Overall: Treatment A succeeded 78% of the time. Treatment B succeeded 83%. Treatment B wins. Case closed?
For small kidney stones: Treatment A succeeded 93%. Treatment B succeeded 87%.
For large kidney stones: Treatment A succeeded 73%. Treatment B succeeded 69%.
Treatment A was better for small stones. Treatment A was better for large stones. And yet Treatment B was better overall.
Kidney Stone Treatments
Treatment A (blue) vs Treatment B (orange) — notice how the bars flip in the "Overall" group.
Treatment A was used on harder cases (large stones), dragging its overall average down despite winning in both categories.
Doctors tended to use the more invasive Treatment A for the harder cases — large kidney stones. Treatment B was preferentially assigned to easy cases. So Treatment A's overall average got dragged down by handling more of the tough cases, even though it outperformed Treatment B in both categories.
The aggregated statistic would have led to the wrong treatment.
When Should You Trust the Numbers?
Here's the hard question: when should you trust the aggregated data, and when should you trust the disaggregated data?
Because disaggregation isn't always right either. You can always slice data into more subgroups — by department, by year, by subfield, by individual reviewer. At some point, each subgroup has three people and the statistics are meaningless.
Judea Pearl puts it this way: you can't decide whether to aggregate or disaggregate by looking at the data alone. You need a causal model — a story about what causes what.4
The causal story: gender → department choice → admission. Gender influenced which department you applied to, and department determined your admission rate. Department is a confounding variable — causally upstream of both gender and admission. You should disaggregate.
A company pays men more than women overall. Disaggregate by job title and the gap disappears. But if the company systematically channels women into lower-paying roles, then job title is a mediator, and disaggregating by it hides the discrimination. The aggregated data tells the true story.5
Same mathematical structure. Same paradox. Opposite correct answers. The math doesn't tell you which to trust. The causal story does.6,7
Which Data Do You Trust?
Five scenarios. Aggregated and disaggregated data tell opposite stories. You decide which to believe.
The Paradox in the Wild
Baseball. In 1995-1996, David Justice had a higher batting average than Derek Jeter in both years. But Jeter had the higher combined average. Justice played more games in the year both players hit poorly.
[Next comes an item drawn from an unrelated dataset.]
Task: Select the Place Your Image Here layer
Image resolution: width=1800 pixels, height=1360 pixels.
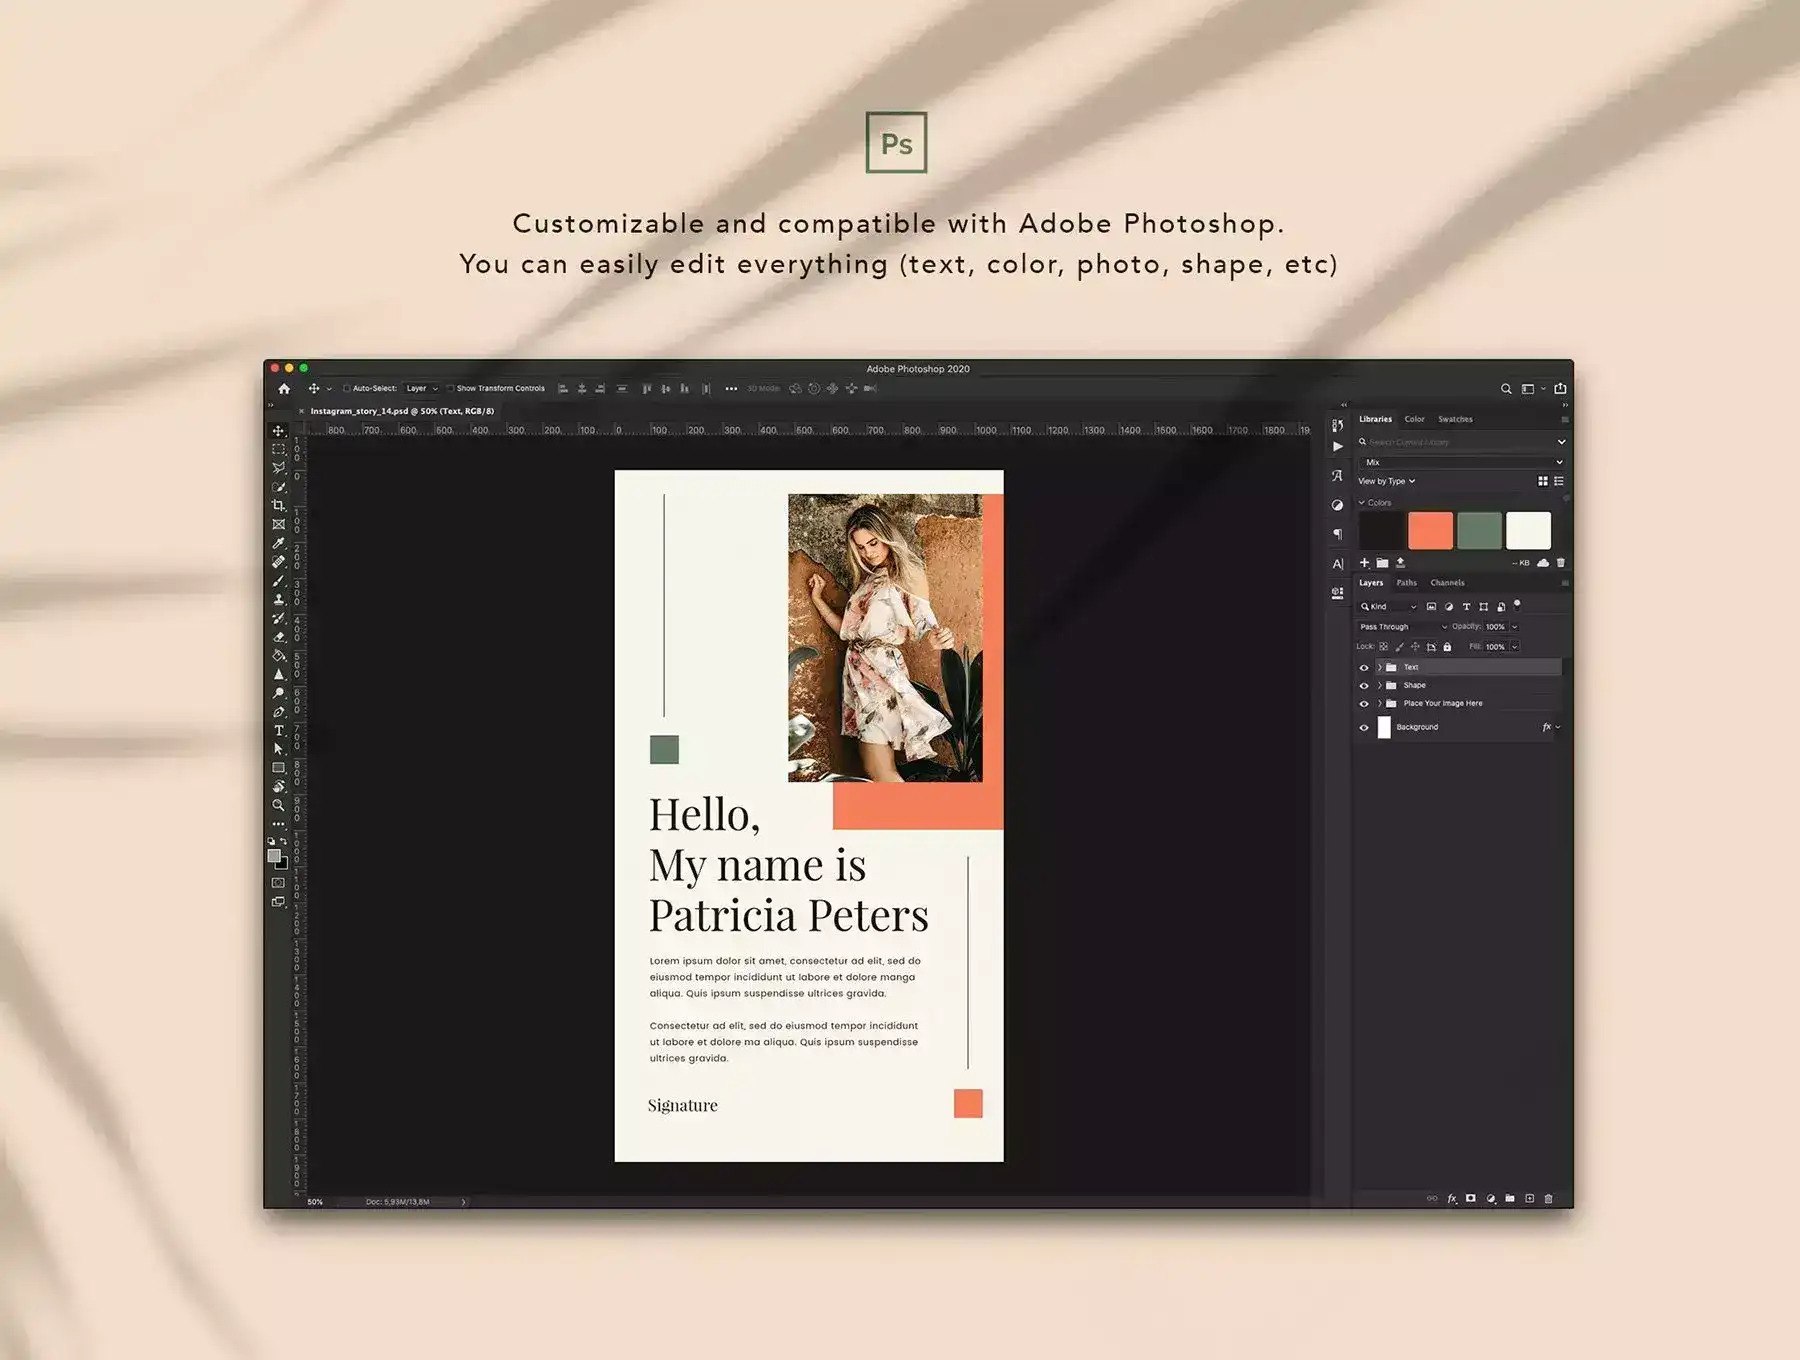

COVID-19 mortality. Early pandemic data showed countries with higher vaccination rates had higher mortality. Simpson's Paradox: older people were both more likely to be vaccinated and more likely to die. Within every age group, vaccination dramatically reduced mortality.8
Education policy. SAT scores can rise in every demographic group while falling overall, if the proportion of lower-scoring groups in the test-taking population has increased.
Simpson's Paradox hiding in plain sight across medicine, sports, education, and public health.
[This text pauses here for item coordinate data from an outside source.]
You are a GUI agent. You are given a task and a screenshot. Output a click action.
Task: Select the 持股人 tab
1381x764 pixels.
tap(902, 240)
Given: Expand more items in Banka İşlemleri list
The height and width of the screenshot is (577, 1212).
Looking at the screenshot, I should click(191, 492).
The Lesson That Changes Everything
Data is not knowledge. Data is raw material. To turn data into knowledge, you need a story about how the data was generated — a causal model, even if informal and imperfect.
Every time you read a headline that says "Study shows X," the right question isn't just "is the study well-designed?" It's: would this conclusion survive disaggregation? And if the disaggregated data tells a different story, which story is the right one?
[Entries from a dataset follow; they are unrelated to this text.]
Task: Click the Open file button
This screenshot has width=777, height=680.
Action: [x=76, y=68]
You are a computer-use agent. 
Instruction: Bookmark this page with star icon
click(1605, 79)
You can't answer that second question with more data. You can only answer it with thinking — about what causes what, about what's a confounder and what's a consequence, about the causal architecture of the world.
The women who applied to Berkeley in 1973 weren't the victims of biased admissions committees. They were the victims of something subtler — a world that channeled them toward certain departments, and then punished them for the competitive landscape they found there. The paradox didn't create the injustice. It just determined where you'd find it, if you looked carefully enough.
And that, in the end, is what statistics is for. Not to give you answers. To tell you where to look.